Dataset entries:
Start of Block
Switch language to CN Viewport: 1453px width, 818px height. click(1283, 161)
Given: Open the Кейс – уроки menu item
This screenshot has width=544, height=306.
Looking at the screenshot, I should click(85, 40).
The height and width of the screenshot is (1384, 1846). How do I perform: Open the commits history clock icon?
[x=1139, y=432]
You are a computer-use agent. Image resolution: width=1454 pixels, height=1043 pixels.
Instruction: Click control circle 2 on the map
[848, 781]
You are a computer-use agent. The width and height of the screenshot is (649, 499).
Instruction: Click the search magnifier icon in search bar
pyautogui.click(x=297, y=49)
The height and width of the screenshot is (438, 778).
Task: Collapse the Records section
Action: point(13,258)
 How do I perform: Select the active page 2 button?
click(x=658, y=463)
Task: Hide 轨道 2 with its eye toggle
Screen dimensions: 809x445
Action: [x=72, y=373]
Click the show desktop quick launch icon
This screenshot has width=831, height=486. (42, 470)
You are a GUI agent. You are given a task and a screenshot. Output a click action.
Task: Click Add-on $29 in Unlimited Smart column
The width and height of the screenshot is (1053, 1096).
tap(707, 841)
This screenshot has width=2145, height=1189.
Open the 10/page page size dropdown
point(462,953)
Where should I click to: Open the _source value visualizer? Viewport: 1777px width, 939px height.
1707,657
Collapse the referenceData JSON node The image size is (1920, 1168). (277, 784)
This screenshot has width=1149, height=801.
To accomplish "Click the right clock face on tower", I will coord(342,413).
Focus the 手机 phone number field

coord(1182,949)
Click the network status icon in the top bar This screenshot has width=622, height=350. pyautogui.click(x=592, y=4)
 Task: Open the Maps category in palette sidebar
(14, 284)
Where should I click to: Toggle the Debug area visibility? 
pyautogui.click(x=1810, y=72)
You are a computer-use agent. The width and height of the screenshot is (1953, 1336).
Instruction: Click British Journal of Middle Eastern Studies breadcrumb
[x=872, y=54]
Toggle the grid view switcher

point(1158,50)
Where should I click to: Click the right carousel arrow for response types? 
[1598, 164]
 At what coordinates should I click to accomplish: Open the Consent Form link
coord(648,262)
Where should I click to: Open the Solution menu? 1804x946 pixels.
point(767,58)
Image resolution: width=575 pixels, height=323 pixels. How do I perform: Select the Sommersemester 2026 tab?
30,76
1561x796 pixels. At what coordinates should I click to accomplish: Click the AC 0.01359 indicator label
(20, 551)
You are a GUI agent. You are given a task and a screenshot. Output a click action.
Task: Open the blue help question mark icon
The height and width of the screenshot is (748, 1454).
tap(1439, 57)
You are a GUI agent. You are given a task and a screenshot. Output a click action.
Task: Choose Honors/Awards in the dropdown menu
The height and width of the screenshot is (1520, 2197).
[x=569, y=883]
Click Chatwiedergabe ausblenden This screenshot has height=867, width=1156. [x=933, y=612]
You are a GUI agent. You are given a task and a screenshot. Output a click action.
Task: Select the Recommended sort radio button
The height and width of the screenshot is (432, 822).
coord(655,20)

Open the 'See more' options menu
End of Block
For each line above that includes the word "computer", make a copy of that line.

WRITTEN RESPONSE:
You are a computer-use agent. Image resolution: width=1454 pixels, height=1043 pixels.
You are a computer-use agent. The width and height of the screenshot is (649, 499).
You are a computer-use agent. The width and height of the screenshot is (1953, 1336).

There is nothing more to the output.